Da allora, con la nascita della Premier League nel 1992, la costruzione dei nuovi stadi (con soldi pubblici, che il capitalismo funziona solo con la privatizzazione dei profitti e la socializzazione delle perdite, è bene ricordarlo) e il conseguente e vertiginoso aumento dei diritti tv, il calcio inglese non ha più nulla a che fare con il resto del mondo. Europa in primis. È una Superlega de facto.
Oggi le televisioni per trasmettere il calcio italiano pagano circa 1 miliardo l’anno alla Serie A per i diritti nazionali ed esteri, poco più che in Francia (0,8 per la Ligue 1) e poco meno che in Germania (1,4 per la Bundesliga). La Liga spagnola è riuscita a raddoppiare, e prende circa 2 miliardi l’anno. La Premier ne prende quasi 5, e già da sola vale come gli altri messi insieme. E secondo The Times per il prossimo triennio 2022-2025 ne prenderà almeno il doppio.

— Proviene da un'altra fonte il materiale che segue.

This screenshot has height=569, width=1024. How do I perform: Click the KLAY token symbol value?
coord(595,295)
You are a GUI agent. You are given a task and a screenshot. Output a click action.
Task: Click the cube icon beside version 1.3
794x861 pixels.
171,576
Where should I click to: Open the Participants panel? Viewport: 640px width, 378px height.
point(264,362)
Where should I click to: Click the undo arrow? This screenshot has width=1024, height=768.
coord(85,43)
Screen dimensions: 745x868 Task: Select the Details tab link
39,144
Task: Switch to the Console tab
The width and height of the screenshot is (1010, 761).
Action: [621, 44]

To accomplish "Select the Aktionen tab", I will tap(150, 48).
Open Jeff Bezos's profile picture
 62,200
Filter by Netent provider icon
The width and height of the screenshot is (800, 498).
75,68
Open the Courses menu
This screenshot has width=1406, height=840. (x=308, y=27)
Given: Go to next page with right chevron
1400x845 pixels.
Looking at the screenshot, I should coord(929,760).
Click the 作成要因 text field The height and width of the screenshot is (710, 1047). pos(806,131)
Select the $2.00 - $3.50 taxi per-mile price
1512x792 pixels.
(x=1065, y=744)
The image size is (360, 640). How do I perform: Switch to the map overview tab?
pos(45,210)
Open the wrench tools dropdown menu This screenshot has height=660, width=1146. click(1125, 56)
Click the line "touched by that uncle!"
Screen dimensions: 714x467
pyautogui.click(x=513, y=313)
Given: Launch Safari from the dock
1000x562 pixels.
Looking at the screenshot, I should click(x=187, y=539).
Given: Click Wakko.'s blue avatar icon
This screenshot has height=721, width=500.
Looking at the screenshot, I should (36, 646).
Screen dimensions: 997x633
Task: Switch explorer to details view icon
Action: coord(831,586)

Per rendere ancora più impietoso il raffronto, basti pensare che il Norwich City, che lo scorso anno è arrivato ultimo in Premier, a fine stagione si è portato a casa 116,4 milioni di euro. L’Inter, che pur perdendo lo scudetto è quella che ha incassato di più in Italia, solo 84,2 milioni di euro. I due terzi. Tutto questo porta la Premier League a investire sul mercato calciatori del 2022 la cifra record di 2,1 miliardi, ovvero tanto quanto tutte le altre messe insieme se guardiamo a Serie A (749,2 milioni), Ligue 1 (558), Liga (505,7) e Bundes (484,1).
Tradotto fuori dai numeri significa che – tolti Real, Barça e Bayern Monaco per il prestigio, e il Psg per i soldi – oggi un campione o anche solo un progetto di campione preferisce andare a giocare in una squadra di bassa classifica inglese piuttosto che in una di alta classifica degli altri campionati. Il risultato è che oramai in Premier League, dove ambiscono a lavorare i migliori tecnici, calciatori e dirigenti, si gioca un calcio completamente diverso. C’è la stessa differenza che c’è tra la Nba e il basket europeo. Si può preferire il primo o il secondo, questione di gusti, ma non si può negare la differenza: il calcio inglese è oramai altra cosa. Peccato che, per il resto, la Brexit sia stata una mazzata terrificante.